→ Goal of the exercise
Return the lines of the material below unchanged, beginning with the line containing "This screenshot has width=1024, height=593." and continuing through the line containing "click(650, 488)", both lines included.

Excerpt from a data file

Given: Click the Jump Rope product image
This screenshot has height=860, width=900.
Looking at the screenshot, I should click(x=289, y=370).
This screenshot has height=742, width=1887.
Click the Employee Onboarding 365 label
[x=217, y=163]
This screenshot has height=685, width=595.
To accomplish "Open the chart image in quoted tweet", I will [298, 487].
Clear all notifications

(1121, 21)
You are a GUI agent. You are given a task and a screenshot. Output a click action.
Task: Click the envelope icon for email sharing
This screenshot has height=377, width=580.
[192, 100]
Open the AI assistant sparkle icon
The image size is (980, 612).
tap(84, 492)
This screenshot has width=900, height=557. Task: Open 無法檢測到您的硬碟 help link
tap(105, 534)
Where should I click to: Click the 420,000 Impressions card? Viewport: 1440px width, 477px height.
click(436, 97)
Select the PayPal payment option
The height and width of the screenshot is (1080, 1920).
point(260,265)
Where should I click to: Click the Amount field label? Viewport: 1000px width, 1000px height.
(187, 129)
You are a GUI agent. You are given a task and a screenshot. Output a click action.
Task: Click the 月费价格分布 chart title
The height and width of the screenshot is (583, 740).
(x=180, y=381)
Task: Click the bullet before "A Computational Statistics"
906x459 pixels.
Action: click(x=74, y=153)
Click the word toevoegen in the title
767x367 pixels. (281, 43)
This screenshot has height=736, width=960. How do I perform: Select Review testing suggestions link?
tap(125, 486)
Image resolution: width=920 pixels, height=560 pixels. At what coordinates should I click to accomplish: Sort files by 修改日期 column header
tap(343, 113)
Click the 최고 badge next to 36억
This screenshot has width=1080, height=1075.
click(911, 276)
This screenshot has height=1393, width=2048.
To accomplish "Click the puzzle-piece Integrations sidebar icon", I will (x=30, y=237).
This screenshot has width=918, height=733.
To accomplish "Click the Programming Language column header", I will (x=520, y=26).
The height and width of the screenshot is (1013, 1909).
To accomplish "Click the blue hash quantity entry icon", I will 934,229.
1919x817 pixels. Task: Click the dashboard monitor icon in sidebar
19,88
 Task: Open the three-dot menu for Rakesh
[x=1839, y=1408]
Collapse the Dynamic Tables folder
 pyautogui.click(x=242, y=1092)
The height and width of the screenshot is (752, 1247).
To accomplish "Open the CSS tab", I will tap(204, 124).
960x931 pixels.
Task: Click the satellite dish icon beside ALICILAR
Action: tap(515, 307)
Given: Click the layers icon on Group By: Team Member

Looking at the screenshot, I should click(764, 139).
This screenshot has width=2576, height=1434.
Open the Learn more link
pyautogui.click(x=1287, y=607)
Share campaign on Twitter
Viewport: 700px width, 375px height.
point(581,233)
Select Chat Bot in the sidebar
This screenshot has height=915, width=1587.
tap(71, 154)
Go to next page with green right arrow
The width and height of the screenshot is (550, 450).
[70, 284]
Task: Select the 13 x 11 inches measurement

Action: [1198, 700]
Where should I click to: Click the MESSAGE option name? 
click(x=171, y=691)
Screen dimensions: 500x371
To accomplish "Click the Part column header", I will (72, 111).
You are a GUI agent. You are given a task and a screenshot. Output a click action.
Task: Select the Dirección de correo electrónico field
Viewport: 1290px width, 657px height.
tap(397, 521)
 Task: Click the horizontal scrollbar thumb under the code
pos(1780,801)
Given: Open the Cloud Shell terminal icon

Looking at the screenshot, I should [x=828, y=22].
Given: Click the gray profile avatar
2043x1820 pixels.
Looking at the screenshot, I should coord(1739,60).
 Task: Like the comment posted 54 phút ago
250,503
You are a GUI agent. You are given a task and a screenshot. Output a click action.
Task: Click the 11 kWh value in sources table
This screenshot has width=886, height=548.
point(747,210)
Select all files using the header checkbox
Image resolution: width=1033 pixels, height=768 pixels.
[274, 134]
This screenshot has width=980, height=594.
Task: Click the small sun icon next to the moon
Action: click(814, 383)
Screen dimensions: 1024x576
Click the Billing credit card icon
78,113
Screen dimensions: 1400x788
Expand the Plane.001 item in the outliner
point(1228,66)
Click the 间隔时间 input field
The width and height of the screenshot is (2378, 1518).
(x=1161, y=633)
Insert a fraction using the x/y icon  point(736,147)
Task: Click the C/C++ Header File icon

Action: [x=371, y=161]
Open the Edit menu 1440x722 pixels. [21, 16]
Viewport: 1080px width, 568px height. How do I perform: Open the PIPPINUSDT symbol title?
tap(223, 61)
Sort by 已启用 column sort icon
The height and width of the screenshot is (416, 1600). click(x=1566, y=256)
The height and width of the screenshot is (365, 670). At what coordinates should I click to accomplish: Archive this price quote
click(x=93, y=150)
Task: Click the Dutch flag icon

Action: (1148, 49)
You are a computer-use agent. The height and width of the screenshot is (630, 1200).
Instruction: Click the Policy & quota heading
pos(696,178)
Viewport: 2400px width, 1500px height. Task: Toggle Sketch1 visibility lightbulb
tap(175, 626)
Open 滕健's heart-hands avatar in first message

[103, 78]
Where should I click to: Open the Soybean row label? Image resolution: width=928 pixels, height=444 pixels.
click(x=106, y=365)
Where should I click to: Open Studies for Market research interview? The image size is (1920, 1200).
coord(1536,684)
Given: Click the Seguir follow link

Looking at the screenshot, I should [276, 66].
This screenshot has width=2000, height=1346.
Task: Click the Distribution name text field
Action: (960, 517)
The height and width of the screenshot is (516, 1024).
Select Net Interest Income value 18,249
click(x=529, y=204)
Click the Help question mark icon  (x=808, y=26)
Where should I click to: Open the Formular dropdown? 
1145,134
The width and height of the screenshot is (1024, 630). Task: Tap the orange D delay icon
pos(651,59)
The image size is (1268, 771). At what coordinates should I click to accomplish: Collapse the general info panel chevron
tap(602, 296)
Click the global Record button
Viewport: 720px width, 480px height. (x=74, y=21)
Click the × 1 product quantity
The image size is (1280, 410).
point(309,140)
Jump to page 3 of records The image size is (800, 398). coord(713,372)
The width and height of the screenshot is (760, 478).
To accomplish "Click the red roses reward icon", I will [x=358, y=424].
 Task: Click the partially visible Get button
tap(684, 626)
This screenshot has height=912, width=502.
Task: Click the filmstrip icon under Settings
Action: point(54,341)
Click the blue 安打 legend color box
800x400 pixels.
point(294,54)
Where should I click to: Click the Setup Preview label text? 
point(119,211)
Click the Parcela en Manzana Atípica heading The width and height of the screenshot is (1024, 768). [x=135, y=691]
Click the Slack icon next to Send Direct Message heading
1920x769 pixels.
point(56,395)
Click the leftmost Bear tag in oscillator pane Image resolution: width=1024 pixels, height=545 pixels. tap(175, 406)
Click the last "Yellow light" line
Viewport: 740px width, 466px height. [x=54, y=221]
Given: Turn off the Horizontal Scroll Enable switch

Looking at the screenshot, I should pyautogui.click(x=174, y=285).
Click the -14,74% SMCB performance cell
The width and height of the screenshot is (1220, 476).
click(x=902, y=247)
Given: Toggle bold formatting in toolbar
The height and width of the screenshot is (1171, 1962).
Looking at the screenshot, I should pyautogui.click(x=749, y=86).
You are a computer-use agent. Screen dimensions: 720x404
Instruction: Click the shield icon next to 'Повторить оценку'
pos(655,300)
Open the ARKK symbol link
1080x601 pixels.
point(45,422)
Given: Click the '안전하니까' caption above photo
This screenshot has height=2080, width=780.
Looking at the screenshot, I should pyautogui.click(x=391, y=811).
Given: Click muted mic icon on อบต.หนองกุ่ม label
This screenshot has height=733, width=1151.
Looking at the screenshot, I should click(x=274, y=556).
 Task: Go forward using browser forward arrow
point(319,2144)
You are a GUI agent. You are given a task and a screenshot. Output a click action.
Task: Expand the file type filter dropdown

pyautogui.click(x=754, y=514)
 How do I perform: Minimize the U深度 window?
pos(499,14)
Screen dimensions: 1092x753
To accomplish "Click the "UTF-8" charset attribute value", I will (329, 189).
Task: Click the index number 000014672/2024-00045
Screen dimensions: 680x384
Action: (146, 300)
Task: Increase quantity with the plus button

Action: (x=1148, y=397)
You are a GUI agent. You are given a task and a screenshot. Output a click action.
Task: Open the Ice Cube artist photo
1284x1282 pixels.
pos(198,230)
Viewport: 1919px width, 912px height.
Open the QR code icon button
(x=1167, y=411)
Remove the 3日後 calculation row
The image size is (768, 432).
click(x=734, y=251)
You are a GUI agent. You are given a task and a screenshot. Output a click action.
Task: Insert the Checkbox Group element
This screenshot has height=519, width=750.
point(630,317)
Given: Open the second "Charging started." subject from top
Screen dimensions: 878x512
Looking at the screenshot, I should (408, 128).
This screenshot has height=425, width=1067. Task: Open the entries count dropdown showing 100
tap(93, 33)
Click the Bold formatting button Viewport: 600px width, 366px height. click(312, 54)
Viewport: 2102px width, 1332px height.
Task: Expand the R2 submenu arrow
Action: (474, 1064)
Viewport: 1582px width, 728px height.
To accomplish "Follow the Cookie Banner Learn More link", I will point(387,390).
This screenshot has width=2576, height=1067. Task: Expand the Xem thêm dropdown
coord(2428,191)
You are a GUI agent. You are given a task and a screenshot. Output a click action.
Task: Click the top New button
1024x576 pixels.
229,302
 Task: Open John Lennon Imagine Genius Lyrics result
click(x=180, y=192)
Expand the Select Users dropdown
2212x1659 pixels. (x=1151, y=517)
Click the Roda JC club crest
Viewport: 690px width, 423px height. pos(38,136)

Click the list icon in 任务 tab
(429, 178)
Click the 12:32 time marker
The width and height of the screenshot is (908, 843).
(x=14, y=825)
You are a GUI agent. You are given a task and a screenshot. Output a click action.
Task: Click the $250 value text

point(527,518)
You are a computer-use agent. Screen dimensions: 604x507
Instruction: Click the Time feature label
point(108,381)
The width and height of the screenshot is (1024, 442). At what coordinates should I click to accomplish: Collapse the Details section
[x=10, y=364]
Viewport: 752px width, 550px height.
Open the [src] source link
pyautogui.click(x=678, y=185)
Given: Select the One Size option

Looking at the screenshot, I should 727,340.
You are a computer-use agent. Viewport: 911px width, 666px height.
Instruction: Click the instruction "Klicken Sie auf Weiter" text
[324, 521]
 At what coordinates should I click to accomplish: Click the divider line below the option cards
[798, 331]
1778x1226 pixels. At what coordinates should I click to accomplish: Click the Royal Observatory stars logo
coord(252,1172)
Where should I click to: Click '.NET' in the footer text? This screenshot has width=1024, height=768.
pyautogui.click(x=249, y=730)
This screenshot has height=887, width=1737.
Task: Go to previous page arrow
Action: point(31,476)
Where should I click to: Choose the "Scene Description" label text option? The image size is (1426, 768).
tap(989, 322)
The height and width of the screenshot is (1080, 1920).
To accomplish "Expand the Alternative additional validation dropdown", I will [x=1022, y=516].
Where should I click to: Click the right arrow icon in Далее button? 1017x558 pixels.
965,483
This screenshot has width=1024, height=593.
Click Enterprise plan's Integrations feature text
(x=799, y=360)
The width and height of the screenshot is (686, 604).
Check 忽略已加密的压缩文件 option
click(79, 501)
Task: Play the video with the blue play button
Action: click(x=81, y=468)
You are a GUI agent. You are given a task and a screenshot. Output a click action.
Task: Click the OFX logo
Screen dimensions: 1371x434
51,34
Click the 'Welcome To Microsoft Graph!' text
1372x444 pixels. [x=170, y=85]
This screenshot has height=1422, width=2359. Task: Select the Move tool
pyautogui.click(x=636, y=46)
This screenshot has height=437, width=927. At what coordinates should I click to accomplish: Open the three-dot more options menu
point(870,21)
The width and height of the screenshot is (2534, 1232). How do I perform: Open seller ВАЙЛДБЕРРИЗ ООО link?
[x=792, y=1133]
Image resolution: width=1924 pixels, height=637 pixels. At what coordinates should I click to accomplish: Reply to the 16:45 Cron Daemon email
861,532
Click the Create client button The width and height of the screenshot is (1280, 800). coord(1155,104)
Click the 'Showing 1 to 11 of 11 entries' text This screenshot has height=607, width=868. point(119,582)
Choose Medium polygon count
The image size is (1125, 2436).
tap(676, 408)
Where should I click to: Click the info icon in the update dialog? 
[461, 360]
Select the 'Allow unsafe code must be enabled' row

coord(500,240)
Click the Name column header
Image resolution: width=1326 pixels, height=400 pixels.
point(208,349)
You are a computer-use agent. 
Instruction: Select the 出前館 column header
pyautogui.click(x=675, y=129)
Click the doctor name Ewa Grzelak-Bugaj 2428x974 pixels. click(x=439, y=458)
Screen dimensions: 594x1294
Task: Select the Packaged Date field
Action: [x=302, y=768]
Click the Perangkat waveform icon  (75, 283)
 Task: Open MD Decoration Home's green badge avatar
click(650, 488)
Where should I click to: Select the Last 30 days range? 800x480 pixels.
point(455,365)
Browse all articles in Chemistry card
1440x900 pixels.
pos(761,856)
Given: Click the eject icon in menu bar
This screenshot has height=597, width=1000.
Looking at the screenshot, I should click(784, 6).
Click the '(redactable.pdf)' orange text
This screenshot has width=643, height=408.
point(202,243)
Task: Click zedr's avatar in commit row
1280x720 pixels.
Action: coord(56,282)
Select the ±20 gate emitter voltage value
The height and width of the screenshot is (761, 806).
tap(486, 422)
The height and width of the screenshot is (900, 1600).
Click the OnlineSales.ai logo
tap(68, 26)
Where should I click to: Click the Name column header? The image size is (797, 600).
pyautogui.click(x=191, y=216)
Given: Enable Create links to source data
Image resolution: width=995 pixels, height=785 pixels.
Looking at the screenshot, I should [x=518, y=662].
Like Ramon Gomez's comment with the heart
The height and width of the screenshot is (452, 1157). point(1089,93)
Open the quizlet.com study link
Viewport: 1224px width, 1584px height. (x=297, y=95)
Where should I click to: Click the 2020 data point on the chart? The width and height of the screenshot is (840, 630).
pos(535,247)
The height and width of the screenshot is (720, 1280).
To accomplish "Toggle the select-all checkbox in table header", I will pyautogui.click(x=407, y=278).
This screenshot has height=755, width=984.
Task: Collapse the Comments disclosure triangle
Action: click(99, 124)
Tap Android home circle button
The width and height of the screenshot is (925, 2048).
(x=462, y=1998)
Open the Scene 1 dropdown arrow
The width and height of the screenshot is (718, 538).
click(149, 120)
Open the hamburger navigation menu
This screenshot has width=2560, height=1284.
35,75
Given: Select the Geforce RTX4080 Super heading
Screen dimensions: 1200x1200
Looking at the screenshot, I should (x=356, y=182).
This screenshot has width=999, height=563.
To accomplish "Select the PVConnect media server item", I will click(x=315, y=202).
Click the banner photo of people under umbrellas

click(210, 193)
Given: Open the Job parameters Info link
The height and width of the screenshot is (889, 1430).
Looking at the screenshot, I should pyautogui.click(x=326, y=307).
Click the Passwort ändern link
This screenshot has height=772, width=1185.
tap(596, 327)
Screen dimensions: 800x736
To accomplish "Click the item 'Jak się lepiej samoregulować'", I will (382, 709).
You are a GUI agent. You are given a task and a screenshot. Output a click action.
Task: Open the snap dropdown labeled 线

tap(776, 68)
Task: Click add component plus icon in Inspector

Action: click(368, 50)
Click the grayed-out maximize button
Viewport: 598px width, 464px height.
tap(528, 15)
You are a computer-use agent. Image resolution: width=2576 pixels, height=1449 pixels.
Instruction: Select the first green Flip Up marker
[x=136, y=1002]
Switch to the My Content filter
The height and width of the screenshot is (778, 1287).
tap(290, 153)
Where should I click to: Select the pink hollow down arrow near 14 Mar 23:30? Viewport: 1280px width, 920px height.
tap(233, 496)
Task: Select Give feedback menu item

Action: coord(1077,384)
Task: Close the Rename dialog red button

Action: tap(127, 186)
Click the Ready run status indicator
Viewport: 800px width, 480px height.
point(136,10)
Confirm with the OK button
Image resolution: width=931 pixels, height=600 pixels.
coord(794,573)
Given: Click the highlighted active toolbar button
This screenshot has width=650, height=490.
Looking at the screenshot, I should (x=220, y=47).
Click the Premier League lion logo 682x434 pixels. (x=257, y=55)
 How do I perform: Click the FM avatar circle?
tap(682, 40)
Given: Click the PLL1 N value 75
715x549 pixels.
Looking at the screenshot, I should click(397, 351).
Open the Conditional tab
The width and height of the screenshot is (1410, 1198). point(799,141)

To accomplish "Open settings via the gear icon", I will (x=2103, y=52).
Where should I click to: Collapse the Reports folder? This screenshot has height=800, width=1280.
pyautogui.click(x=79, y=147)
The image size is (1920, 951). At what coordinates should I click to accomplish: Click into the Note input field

→ Exercise response
This screenshot has width=1024, height=593.
Click Enterprise plan's Integrations feature text
(x=799, y=360)
The width and height of the screenshot is (686, 604).
Check 忽略已加密的压缩文件 option
click(79, 501)
Task: Play the video with the blue play button
Action: click(x=81, y=468)
You are a GUI agent. You are given a task and a screenshot. Output a click action.
Task: Click the OFX logo
Screen dimensions: 1371x434
51,34
Click the 'Welcome To Microsoft Graph!' text
1372x444 pixels. [x=170, y=85]
This screenshot has height=1422, width=2359. Task: Select the Move tool
pyautogui.click(x=636, y=46)
This screenshot has height=437, width=927. At what coordinates should I click to accomplish: Open the three-dot more options menu
point(870,21)
The width and height of the screenshot is (2534, 1232). How do I perform: Open seller ВАЙЛДБЕРРИЗ ООО link?
[x=792, y=1133]
Image resolution: width=1924 pixels, height=637 pixels. At what coordinates should I click to accomplish: Reply to the 16:45 Cron Daemon email
861,532
Click the Create client button The width and height of the screenshot is (1280, 800). coord(1155,104)
Click the 'Showing 1 to 11 of 11 entries' text This screenshot has height=607, width=868. point(119,582)
Choose Medium polygon count
The image size is (1125, 2436).
tap(676, 408)
Where should I click to: Click the info icon in the update dialog? 
[461, 360]
Select the 'Allow unsafe code must be enabled' row

coord(500,240)
Click the Name column header
Image resolution: width=1326 pixels, height=400 pixels.
point(208,349)
You are a computer-use agent. 
Instruction: Select the 出前館 column header
pyautogui.click(x=675, y=129)
Click the doctor name Ewa Grzelak-Bugaj 2428x974 pixels. click(x=439, y=458)
Screen dimensions: 594x1294
Task: Select the Packaged Date field
Action: [x=302, y=768]
Click the Perangkat waveform icon  (75, 283)
 Task: Open MD Decoration Home's green badge avatar
click(650, 488)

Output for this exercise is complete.